August 10, 2018

Research Reveals Climate-Driven Bird Collapse in Mojave Desert

Deserts globally have borne the brunt of warming and drying over the past 50 years.

cactus wren costas' hummingbird Desert-adapted birds like the cactus wren, at left, have declined throughout the Mojave Desert, but not as much as other birds. Decreased rainfall because of climate change appears to be the culprit. On the right, a Costa's hummingbird. (PHOTO: Chelsea Hofmeier)

Researchers at University of California, Berkeley, have published a study in the journal Proceedings of the National Academy of Sciences describing the collapse of the Mojave Desert bird community over the past century due to climate change.
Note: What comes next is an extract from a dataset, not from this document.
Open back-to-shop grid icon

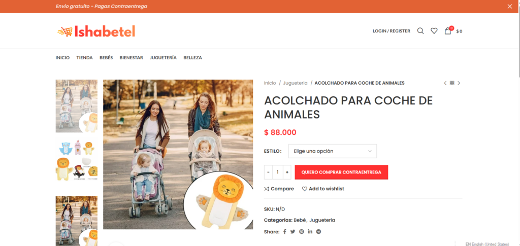(452, 83)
Cactus Mojave Desert VIEW LARGER The Mojave Desert. (PHOTO: Ben Young Landis, USGS Western Ecological Research Center)

To paraphrase the Bard: "There is special providence in the fall of a [sage] sparrow."
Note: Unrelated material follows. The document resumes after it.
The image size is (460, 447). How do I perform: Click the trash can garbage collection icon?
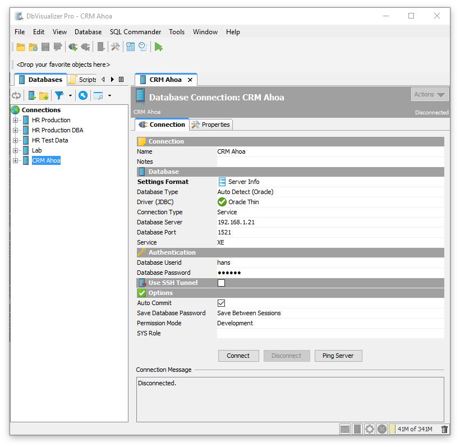point(445,429)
Extreme climates and scarce resources place desert dwellers on the knife edge of survival, and deserts globally have borne the brunt of warming and drying over the past 50 years.

When researchers revisited sites of early-20th-century bird surveys by noted biologist Joseph Grinnell, they found that the sites had lost on average nearly half of species, and that 39 of 135 species had declined significantly due to habitat changes and less precipitation.

Because the crash went unbalanced by rising fortunes for other fauna, researchers believe it's a new normal that could worsen as the region grows hotter and drier.